Sumber gambar: IDN TIMES

Ramadan Kali Ini, Ibu Pulang

Siang ini, saya duduk berlalai-lalai di bawah pohon mangga besar yang tumbuh depan rumah. Konon kabarnya, pohon itu seumuran usia saya. Enam belas tahun lalu, ibu penyebab tumbuhnya. Bertepatan saat saya telah dua minggu menginapi rahimnya, dia mengidam mangga masak. Sebuah habis ditelannya, dan bijinya dibuang begitu saja. Tanpa sengaja, gentel itu tumbuh. Pohon ini telah berpuluh kali berbuah lebat. Pun sempat dibagi-bagi pula oleh nenek saya ke tetangga dekat rumah. Tetapi, saat musim kemarau begini, daun-daun pohon tersebut akan menguning, gugur satu-satu. Sungguh, ini membuat saya kerepotan. Saya harus menyapu pagi dan sore. Apabila dibiarkan, dedaunan itu akan menggunung di halaman, bertebaran di jalan depan rumah, kemudian diterbangkan angin ke pekarangan rumah orang lain. Jika sudah begini, saya harus pasrah menerima gerutu tetangga, padahal jika berbuah mereka juga turut menikmatinya.

Nenek juga senang berangin-angin di kolong tanaman ini. Bahkan, dia menempatkan sebuah balai-balai yang dibuatnya sendiri di bawahnya. Ketika subuh, dia menyusun, mengikat kecil-kecil sayur kangkung yang dibudidayakan mandiri memanfaatkan halaman rumah, sebelum dijual ke pasar. Saat sore, nenek pun ada di sana. Menikmati rebusan kayu secang dalam mug besi motif lurik berukuran satu liter. Nenek sudah tidak minum kopi dan teh lagi, semenjak gula darahnya sering naik. Saya kerap melihat nenek mengelus-elus batang mangga itu, seperti merisik sesuatu.

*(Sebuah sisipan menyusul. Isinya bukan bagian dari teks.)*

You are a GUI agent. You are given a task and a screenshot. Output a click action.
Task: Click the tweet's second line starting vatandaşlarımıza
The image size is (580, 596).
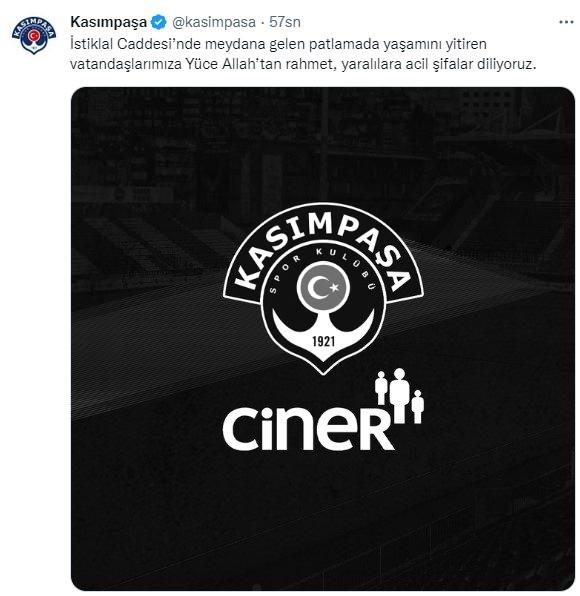pyautogui.click(x=303, y=64)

Barangkali, dia mengumpulkan kepingan kenangan di situ. Tampaknya, dia rindu pada anaknya yang telah lama pergi. Saban waktu berjanji pulang, tetapi tidak pernah datang.

Suatu ketika, nenek sempat menceritakan tentang ibu saya di balai-balai itu. Kata nenek, “Ibumu perempuan cerdas. Dia melulusi kuliah Bahasa Inggrisnya di kota dengan nilai sangat baik. Kefasihan berbahasa tersebutlah yang mengantarkannya bekerja sebagai tour guide untuk turis-turis mancanegara yang berkunjung. Tetapi, sayangnya ibumu bernasib sial saat kehidupannya mulai di atas angin. Seorang lelaki kebangsaan Inggris keturunan Jerman bernama Adalrich memikat hatinya. Di usia ibumu yang baru 23 tahun, dia membawa laki-laki itu ke hadapan nenek, memohon restu. Selisih usia mereka terbilang 10 tahun. Meski begitu, Purnama, ibumu sangat mencintainya. Saya tidak bisa menjadi penghalang mereka. Apalagi, ayahmu saat itu sudah mapan. Dia mengendarai mobil bagus ketika pertama kali berkunjung ke Indonesia, lalu meminta ibumu memandunya.” Nenek, termenung menatapi tanah di pijakannya.

“Apa yang dilakukan Adalrich, Nenek? Mengapa ibu bernasib kurang baik?” Saya menyanggah.

“Setelah mereka menikah, ibumu berhenti bekerja. Dia menuruti permintaan Adalrich agar di rumah saja. Menjadi perempuan yang menanti kedatangan suami, dengan dandanan cantik. Ibumu saat itu tengah mengandungmu. Sementara Adalrich, selalu bepergian ke beberapa kota untuk menyelesaikan perjalanan bisnisnya. Dia sempat pulang, saat usia kandungan ibumu Enam bulan. Tetapi setelah itu, dia pamit ke Inggris. Mengambil beberapa dokumen penting, alasannya. Itulah pertemuan terakhir ibu dan ayahmu. Sampai hari ini, dia tidak pernah kembali. Ibumu, menangis sejadi-jadinya saat menyadari semuanya, namun dia tidak bisa berbuat banyak. Alamat pasti ayahmu tidak ada, dan biaya ke sana pun tidak cukup. Satu-satunya alasan ibumu bertahan waras adalah dirimu.” Mata nenek mulai berkaca-kaca. Saya memalingkan muka.

Saya selalu tidak tega melihat nenek seperti itu. Mata digenangi air sambil menahan pinggiran mug besi berlama-lama di mulutnya setelah menelan isinya, sungguh terlihat menyembunyikan pedih. Ini menandakan hati nenek berkecamuk. Saya sering melihatnya serupa ini, apalagi jika berkaitan dengan ibu.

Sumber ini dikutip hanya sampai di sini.